Read through the records below and copy each line that uses the word "computer".

### Records supplied:
*** Begin section ***
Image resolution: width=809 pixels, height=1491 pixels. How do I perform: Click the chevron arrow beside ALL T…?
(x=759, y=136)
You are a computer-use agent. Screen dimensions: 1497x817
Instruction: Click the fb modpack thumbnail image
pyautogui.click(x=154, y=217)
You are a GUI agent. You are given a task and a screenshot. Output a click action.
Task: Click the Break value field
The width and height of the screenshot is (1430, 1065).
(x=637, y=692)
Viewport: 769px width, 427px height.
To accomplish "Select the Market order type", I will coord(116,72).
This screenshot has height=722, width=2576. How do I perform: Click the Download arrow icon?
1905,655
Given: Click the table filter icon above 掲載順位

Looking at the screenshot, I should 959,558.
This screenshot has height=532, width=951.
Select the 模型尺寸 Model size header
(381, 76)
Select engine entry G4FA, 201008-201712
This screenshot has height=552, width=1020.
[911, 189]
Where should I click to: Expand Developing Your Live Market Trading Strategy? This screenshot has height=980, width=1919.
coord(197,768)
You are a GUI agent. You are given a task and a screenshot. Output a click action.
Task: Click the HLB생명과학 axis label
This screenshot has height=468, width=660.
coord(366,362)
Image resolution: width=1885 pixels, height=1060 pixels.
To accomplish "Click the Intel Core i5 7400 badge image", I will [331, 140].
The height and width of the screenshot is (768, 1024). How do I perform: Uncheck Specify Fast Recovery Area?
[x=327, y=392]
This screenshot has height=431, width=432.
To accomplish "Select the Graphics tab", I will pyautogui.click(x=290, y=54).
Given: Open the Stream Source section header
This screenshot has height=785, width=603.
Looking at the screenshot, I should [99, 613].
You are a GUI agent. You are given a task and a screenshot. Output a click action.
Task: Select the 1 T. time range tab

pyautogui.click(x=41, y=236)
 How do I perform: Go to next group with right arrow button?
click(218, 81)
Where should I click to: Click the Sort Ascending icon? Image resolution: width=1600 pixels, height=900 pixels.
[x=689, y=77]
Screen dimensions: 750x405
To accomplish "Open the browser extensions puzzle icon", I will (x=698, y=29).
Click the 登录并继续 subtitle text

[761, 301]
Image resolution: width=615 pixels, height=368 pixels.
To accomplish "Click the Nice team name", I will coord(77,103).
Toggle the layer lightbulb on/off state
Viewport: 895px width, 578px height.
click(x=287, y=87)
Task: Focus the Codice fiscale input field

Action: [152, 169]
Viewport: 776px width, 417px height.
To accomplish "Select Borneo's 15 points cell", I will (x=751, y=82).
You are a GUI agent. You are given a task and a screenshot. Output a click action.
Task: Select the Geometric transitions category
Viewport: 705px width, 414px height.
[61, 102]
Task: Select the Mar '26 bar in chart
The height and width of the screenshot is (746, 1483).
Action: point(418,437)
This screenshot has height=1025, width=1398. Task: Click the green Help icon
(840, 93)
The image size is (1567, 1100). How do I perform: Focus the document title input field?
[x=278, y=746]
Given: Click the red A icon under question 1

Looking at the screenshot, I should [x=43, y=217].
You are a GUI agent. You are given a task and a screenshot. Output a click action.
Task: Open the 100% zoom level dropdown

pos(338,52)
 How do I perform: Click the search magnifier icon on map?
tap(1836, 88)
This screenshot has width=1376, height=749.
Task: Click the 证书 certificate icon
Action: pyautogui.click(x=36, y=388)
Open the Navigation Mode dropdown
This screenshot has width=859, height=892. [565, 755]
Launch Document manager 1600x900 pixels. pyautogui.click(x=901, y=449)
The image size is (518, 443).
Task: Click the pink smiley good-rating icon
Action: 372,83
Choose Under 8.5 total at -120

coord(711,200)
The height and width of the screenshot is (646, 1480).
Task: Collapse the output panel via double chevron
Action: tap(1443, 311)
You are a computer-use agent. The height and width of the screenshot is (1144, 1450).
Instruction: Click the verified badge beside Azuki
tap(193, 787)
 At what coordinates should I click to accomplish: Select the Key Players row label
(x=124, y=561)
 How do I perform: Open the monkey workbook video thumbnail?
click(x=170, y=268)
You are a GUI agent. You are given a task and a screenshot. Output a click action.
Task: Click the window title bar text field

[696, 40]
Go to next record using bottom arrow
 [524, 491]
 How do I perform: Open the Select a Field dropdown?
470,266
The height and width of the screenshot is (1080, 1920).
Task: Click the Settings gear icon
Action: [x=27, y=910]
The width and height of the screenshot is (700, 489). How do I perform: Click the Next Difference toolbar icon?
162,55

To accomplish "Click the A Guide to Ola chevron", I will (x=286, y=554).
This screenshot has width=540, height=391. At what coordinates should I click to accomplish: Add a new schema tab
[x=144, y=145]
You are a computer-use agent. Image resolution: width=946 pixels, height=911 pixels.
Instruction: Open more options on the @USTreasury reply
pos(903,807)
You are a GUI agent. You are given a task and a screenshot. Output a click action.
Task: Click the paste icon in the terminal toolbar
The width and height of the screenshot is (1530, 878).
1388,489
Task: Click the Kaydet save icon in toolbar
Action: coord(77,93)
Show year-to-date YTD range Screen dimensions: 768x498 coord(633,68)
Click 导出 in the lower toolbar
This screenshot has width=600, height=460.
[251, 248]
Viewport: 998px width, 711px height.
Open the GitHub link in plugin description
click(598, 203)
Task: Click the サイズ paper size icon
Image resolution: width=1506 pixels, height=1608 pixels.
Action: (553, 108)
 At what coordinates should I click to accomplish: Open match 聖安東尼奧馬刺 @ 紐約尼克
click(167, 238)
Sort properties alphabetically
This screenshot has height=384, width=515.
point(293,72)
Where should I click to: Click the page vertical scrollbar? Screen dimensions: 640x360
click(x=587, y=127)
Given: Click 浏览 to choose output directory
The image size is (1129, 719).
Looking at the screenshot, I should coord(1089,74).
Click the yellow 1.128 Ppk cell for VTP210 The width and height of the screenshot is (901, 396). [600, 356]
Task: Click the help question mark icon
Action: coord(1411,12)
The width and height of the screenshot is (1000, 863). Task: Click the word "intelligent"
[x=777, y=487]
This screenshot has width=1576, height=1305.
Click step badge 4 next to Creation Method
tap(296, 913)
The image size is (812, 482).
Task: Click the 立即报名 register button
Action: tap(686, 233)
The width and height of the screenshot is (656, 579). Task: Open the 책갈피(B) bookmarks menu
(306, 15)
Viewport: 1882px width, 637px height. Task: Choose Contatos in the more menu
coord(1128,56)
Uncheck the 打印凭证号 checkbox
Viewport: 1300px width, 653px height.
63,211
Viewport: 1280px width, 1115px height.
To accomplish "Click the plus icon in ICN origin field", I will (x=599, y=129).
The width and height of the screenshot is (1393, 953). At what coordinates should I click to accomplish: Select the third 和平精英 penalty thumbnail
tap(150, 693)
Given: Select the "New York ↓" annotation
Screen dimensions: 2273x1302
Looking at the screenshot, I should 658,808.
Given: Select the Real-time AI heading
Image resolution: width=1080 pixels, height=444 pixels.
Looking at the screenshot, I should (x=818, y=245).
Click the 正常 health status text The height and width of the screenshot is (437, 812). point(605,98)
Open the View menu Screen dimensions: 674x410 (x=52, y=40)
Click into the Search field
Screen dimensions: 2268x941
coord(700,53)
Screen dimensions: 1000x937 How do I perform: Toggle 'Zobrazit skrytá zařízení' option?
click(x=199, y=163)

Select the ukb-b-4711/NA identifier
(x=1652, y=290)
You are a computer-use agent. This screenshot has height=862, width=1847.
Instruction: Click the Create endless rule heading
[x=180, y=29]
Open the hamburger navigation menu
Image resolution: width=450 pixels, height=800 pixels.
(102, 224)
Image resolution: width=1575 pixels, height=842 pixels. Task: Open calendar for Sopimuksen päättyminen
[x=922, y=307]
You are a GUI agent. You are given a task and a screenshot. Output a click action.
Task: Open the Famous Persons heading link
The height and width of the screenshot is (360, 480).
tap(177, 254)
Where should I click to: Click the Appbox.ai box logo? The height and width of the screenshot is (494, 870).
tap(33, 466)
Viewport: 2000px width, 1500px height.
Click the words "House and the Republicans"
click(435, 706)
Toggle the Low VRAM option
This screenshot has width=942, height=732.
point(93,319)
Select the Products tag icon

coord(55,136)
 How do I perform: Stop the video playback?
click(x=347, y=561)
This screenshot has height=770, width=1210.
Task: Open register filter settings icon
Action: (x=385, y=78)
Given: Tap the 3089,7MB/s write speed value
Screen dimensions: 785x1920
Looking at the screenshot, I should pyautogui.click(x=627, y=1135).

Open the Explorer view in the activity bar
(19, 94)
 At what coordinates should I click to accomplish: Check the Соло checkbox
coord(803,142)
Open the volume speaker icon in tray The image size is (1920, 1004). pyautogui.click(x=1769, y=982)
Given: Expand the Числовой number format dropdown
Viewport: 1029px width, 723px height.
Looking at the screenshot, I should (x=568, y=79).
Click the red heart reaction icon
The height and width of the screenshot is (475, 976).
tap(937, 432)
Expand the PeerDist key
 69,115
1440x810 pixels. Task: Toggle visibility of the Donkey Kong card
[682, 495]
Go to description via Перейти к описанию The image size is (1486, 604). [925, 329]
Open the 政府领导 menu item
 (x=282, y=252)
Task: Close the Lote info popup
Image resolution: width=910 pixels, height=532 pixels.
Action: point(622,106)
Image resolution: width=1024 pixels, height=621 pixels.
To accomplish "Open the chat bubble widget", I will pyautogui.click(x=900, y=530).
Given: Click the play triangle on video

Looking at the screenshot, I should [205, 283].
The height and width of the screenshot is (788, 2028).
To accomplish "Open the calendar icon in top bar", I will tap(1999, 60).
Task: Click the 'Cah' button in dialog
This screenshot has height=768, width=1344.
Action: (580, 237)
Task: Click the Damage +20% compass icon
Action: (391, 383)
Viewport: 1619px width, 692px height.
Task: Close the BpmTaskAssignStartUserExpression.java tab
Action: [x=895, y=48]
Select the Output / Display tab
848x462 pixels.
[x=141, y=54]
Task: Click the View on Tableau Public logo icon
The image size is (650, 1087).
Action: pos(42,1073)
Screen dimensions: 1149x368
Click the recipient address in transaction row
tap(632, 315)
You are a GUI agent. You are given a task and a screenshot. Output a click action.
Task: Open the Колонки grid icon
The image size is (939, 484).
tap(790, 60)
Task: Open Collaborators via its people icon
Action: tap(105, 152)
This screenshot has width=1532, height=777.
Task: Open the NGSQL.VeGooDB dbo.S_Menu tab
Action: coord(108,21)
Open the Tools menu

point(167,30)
*** End section ***
### Task response:
You are a computer-use agent. Screen dimensions: 1497x817
You are a computer-use agent. The height and width of the screenshot is (1144, 1450).
You are a computer-use agent. Image resolution: width=946 pixels, height=911 pixels.
You are a computer-use agent. This screenshot has height=862, width=1847.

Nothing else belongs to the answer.